Pick out every line below that contains the word "pixels", and copy each one. Case counts.
· · · ·
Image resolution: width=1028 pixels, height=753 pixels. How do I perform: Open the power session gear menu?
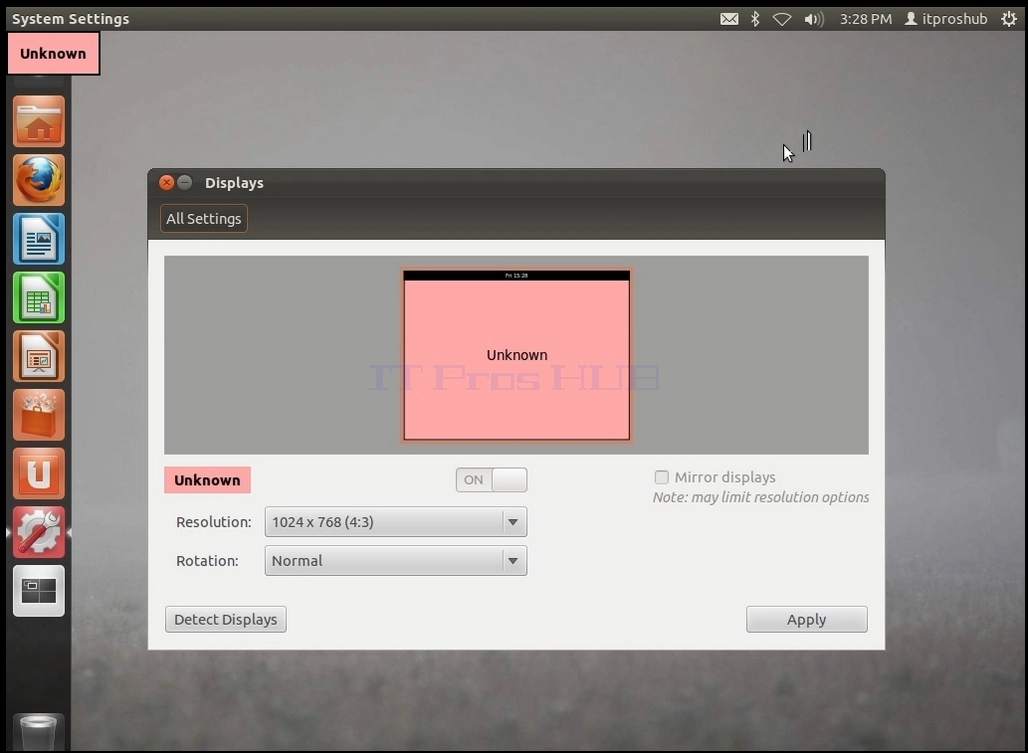point(1008,19)
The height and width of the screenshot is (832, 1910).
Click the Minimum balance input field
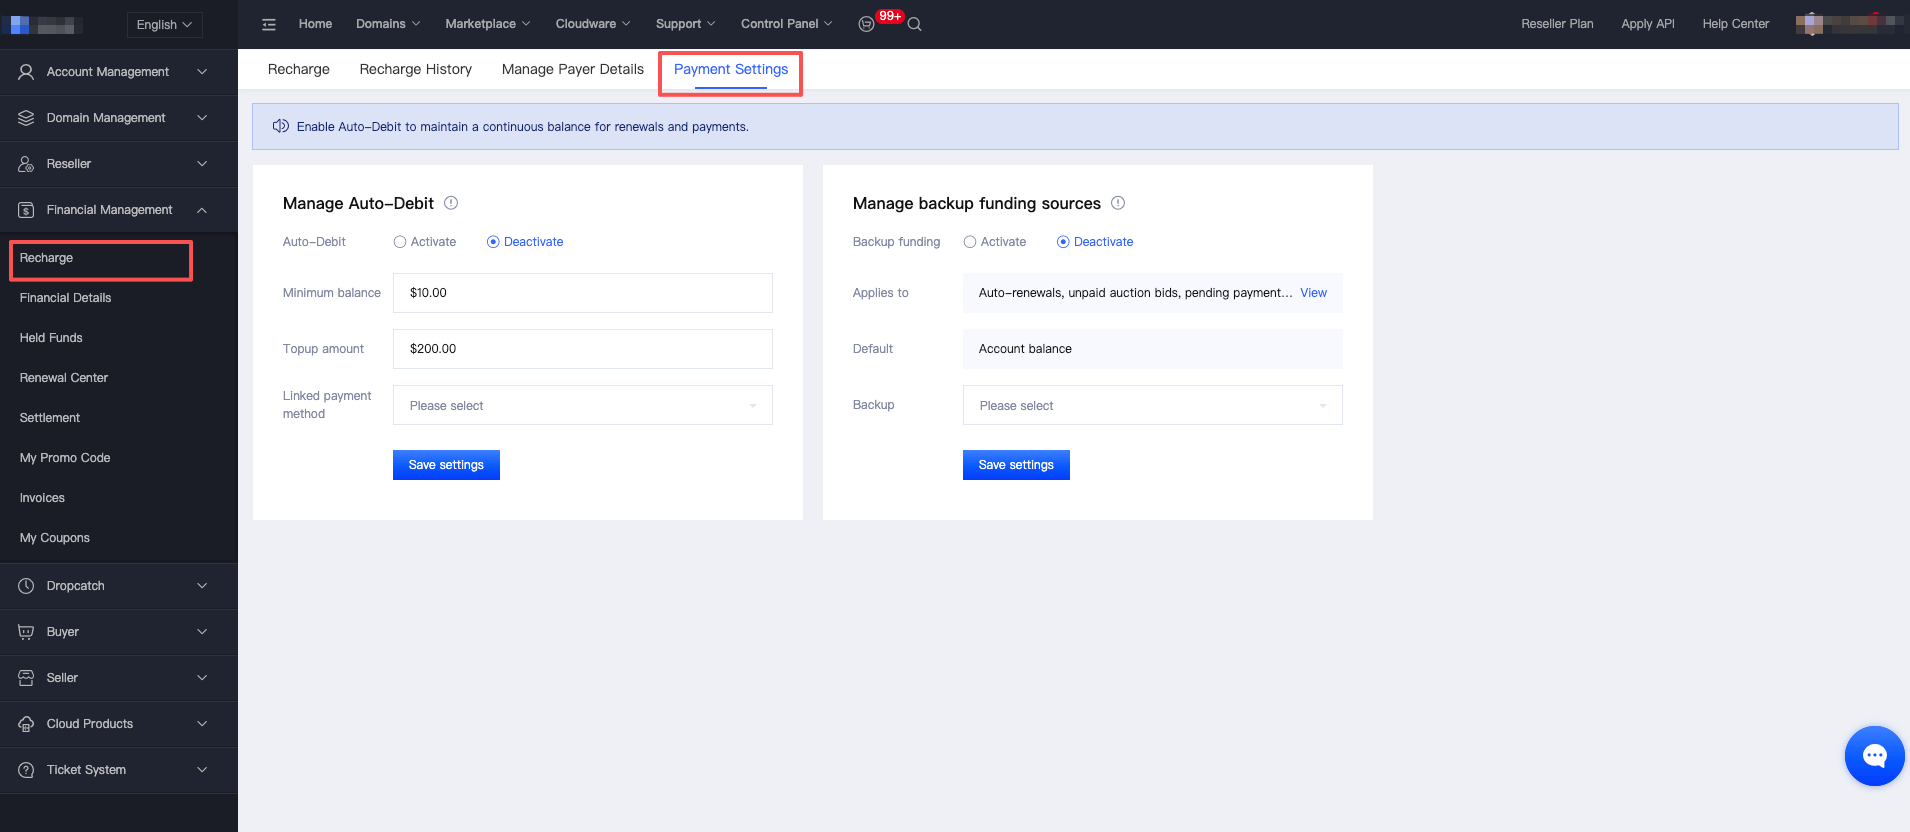tap(582, 293)
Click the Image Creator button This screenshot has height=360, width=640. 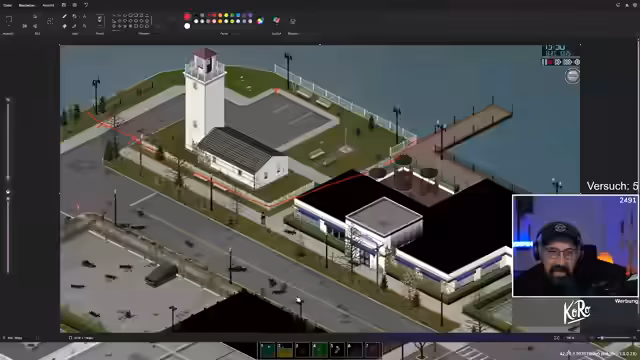pos(276,20)
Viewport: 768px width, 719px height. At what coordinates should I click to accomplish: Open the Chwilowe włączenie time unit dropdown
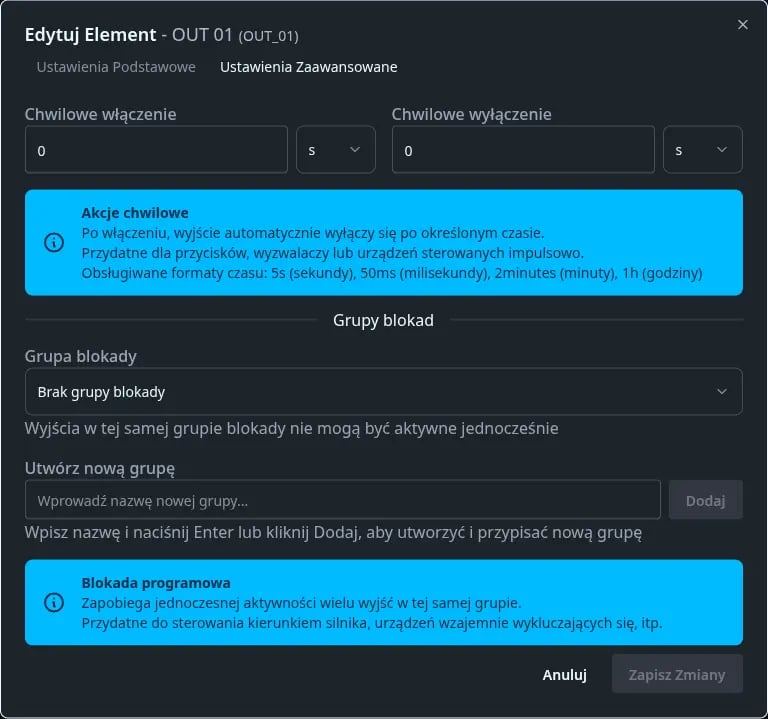click(x=335, y=150)
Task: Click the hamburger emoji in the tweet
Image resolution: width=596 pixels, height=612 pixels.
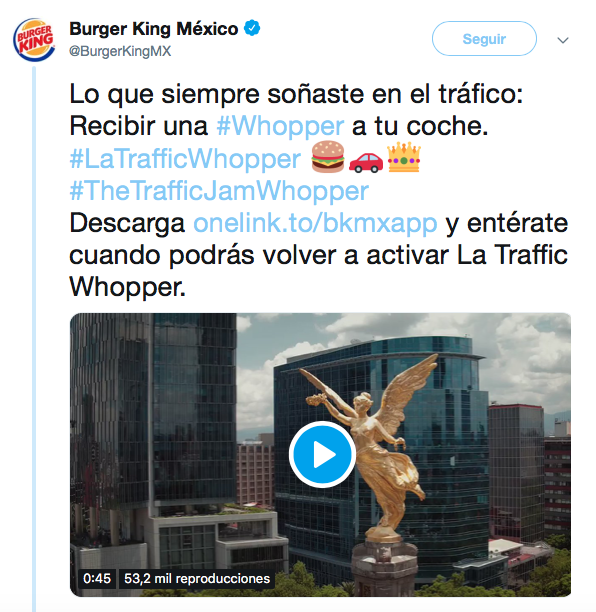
· · · ·
• Answer to this problem:
Image resolution: width=1028 pixels, height=753 pixels. How do I perform: Open the power session gear menu?
Image resolution: width=596 pixels, height=612 pixels.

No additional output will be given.